+++ INFORMATION SHOWN +++
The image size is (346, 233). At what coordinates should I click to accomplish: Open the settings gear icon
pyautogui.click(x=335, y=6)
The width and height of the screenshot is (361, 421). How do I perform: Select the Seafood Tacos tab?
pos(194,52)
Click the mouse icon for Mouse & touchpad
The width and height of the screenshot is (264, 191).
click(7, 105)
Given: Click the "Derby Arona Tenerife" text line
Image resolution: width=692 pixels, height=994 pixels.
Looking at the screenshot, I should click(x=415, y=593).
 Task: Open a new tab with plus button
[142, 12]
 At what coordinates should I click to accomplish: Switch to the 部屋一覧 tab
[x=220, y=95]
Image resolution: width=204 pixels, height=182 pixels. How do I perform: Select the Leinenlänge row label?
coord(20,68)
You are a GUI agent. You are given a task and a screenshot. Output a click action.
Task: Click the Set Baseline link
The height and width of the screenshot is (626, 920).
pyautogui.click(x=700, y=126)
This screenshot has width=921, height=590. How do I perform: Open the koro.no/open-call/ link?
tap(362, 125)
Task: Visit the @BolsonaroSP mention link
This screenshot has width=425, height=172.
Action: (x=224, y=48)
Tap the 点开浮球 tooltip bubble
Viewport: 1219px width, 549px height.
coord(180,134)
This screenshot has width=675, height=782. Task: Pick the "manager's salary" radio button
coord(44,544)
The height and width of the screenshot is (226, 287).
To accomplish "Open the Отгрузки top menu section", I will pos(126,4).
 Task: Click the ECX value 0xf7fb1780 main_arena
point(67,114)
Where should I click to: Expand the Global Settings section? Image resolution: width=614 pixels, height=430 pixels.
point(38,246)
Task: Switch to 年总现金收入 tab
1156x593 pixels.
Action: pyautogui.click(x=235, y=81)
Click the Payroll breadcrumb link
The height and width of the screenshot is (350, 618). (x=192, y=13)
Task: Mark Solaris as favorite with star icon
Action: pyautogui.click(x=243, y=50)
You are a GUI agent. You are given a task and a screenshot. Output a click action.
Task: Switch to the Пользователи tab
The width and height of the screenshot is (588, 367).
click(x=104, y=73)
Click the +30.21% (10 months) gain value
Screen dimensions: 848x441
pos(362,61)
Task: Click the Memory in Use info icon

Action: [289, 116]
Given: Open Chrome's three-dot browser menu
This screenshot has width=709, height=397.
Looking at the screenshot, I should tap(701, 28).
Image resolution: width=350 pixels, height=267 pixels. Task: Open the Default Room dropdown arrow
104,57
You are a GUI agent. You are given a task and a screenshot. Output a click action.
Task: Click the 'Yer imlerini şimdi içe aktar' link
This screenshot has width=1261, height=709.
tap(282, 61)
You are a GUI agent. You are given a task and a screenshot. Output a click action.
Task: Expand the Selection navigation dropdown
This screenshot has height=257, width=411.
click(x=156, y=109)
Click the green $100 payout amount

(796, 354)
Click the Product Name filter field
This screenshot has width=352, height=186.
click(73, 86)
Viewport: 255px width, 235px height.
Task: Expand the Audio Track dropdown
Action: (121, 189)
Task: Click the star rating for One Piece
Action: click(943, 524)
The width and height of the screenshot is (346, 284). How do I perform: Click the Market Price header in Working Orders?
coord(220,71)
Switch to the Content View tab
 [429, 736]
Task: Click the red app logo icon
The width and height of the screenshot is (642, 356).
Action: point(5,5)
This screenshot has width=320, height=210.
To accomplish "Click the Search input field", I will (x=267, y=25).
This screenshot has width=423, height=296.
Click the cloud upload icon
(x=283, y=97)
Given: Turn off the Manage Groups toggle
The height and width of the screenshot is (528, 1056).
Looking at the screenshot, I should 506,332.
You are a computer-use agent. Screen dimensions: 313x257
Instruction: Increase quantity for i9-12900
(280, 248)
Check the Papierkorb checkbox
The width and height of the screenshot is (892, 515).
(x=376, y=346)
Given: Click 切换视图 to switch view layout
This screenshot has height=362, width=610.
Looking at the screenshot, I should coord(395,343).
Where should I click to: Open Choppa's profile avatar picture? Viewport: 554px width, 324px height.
+++
Set down the entries verbatim, leaving none out.

> **ANSWER AREA**
The image size is (346, 233). At what coordinates should I click to accomplish: Open the settings gear icon
pyautogui.click(x=335, y=6)
The width and height of the screenshot is (361, 421). How do I perform: Select the Seafood Tacos tab?
pos(194,52)
Click the mouse icon for Mouse & touchpad
The width and height of the screenshot is (264, 191).
click(7, 105)
Given: Click the "Derby Arona Tenerife" text line
Image resolution: width=692 pixels, height=994 pixels.
Looking at the screenshot, I should click(x=415, y=593).
 Task: Open a new tab with plus button
[142, 12]
 At what coordinates should I click to accomplish: Switch to the 部屋一覧 tab
[x=220, y=95]
Image resolution: width=204 pixels, height=182 pixels. How do I perform: Select the Leinenlänge row label?
coord(20,68)
You are a GUI agent. You are given a task and a screenshot. Output a click action.
Task: Click the Set Baseline link
The height and width of the screenshot is (626, 920).
pyautogui.click(x=700, y=126)
This screenshot has width=921, height=590. How do I perform: Open the koro.no/open-call/ link?
tap(362, 125)
Task: Visit the @BolsonaroSP mention link
This screenshot has width=425, height=172.
Action: (x=224, y=48)
Tap the 点开浮球 tooltip bubble
Viewport: 1219px width, 549px height.
coord(180,134)
This screenshot has width=675, height=782. Task: Pick the "manager's salary" radio button
coord(44,544)
The height and width of the screenshot is (226, 287).
To accomplish "Open the Отгрузки top menu section", I will pos(126,4).
 Task: Click the ECX value 0xf7fb1780 main_arena
point(67,114)
Where should I click to: Expand the Global Settings section? Image resolution: width=614 pixels, height=430 pixels.
point(38,246)
Task: Switch to 年总现金收入 tab
1156x593 pixels.
Action: pyautogui.click(x=235, y=81)
Click the Payroll breadcrumb link
The height and width of the screenshot is (350, 618). (x=192, y=13)
Task: Mark Solaris as favorite with star icon
Action: pyautogui.click(x=243, y=50)
You are a GUI agent. You are given a task and a screenshot. Output a click action.
Task: Switch to the Пользователи tab
The width and height of the screenshot is (588, 367).
click(x=104, y=73)
Click the +30.21% (10 months) gain value
Screen dimensions: 848x441
pos(362,61)
Task: Click the Memory in Use info icon

Action: [289, 116]
Given: Open Chrome's three-dot browser menu
This screenshot has width=709, height=397.
Looking at the screenshot, I should tap(701, 28).
Image resolution: width=350 pixels, height=267 pixels. Task: Open the Default Room dropdown arrow
104,57
You are a GUI agent. You are given a task and a screenshot. Output a click action.
Task: Click the 'Yer imlerini şimdi içe aktar' link
This screenshot has width=1261, height=709.
tap(282, 61)
You are a GUI agent. You are given a task and a screenshot. Output a click action.
Task: Expand the Selection navigation dropdown
This screenshot has height=257, width=411.
click(x=156, y=109)
Click the green $100 payout amount

(796, 354)
Click the Product Name filter field
This screenshot has width=352, height=186.
click(73, 86)
Viewport: 255px width, 235px height.
Task: Expand the Audio Track dropdown
Action: (121, 189)
Task: Click the star rating for One Piece
Action: click(943, 524)
The width and height of the screenshot is (346, 284). How do I perform: Click the Market Price header in Working Orders?
coord(220,71)
Switch to the Content View tab
 [429, 736]
Task: Click the red app logo icon
The width and height of the screenshot is (642, 356).
Action: point(5,5)
This screenshot has width=320, height=210.
To accomplish "Click the Search input field", I will (x=267, y=25).
This screenshot has width=423, height=296.
Click the cloud upload icon
(x=283, y=97)
Given: Turn off the Manage Groups toggle
The height and width of the screenshot is (528, 1056).
Looking at the screenshot, I should 506,332.
You are a computer-use agent. Screen dimensions: 313x257
Instruction: Increase quantity for i9-12900
(280, 248)
Check the Papierkorb checkbox
The width and height of the screenshot is (892, 515).
(x=376, y=346)
Given: Click 切换视图 to switch view layout
This screenshot has height=362, width=610.
Looking at the screenshot, I should coord(395,343).
Where should I click to: Open Choppa's profile avatar picture? Viewport: 554px width, 324px height.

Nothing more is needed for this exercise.